__Problem details__.
Each line from the one that contains "Where should I click to: Open" down to the last line of the material should be retyped exactly as it stands.
|---|
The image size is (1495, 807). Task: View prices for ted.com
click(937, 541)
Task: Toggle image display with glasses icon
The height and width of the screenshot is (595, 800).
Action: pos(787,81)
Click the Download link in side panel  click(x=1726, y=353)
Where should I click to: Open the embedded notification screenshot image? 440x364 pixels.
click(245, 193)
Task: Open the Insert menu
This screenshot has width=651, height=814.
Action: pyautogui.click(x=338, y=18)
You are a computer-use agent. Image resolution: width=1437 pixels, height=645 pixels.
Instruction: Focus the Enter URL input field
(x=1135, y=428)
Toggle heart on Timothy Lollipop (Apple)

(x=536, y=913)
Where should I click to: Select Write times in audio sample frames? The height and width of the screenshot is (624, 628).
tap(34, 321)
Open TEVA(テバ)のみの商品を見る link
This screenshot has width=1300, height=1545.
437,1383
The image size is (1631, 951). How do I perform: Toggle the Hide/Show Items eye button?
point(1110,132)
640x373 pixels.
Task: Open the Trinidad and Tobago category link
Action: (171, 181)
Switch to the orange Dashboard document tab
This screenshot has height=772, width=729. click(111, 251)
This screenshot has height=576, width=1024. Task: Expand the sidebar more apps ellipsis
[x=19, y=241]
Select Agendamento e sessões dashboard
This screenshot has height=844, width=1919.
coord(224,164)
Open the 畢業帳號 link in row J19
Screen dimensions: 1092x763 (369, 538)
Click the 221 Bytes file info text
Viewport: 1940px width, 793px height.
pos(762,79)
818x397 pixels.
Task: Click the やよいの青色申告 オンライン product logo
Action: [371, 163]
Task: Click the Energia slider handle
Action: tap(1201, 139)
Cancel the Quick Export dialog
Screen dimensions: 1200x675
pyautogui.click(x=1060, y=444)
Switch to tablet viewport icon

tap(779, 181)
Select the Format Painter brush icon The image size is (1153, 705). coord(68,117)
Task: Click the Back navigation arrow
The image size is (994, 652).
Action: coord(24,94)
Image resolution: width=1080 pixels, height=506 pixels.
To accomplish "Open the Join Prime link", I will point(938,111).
|---|
__Result for this exercise__.
Where should I click to: Open the embedded notification screenshot image? 440x364 pixels.
click(245, 193)
Task: Open the Insert menu
This screenshot has width=651, height=814.
Action: pyautogui.click(x=338, y=18)
You are a computer-use agent. Image resolution: width=1437 pixels, height=645 pixels.
Instruction: Focus the Enter URL input field
(x=1135, y=428)
Toggle heart on Timothy Lollipop (Apple)

(x=536, y=913)
Where should I click to: Select Write times in audio sample frames? The height and width of the screenshot is (624, 628).
tap(34, 321)
Open TEVA(テバ)のみの商品を見る link
This screenshot has width=1300, height=1545.
437,1383
The image size is (1631, 951). How do I perform: Toggle the Hide/Show Items eye button?
point(1110,132)
640x373 pixels.
Task: Open the Trinidad and Tobago category link
Action: (171, 181)
Switch to the orange Dashboard document tab
This screenshot has height=772, width=729. click(111, 251)
This screenshot has height=576, width=1024. Task: Expand the sidebar more apps ellipsis
[x=19, y=241]
Select Agendamento e sessões dashboard
This screenshot has height=844, width=1919.
coord(224,164)
Open the 畢業帳號 link in row J19
Screen dimensions: 1092x763 (369, 538)
Click the 221 Bytes file info text
Viewport: 1940px width, 793px height.
pos(762,79)
818x397 pixels.
Task: Click the やよいの青色申告 オンライン product logo
Action: [371, 163]
Task: Click the Energia slider handle
Action: tap(1201, 139)
Cancel the Quick Export dialog
Screen dimensions: 1200x675
pyautogui.click(x=1060, y=444)
Switch to tablet viewport icon

tap(779, 181)
Select the Format Painter brush icon The image size is (1153, 705). coord(68,117)
Task: Click the Back navigation arrow
The image size is (994, 652).
Action: coord(24,94)
Image resolution: width=1080 pixels, height=506 pixels.
To accomplish "Open the Join Prime link", I will point(938,111).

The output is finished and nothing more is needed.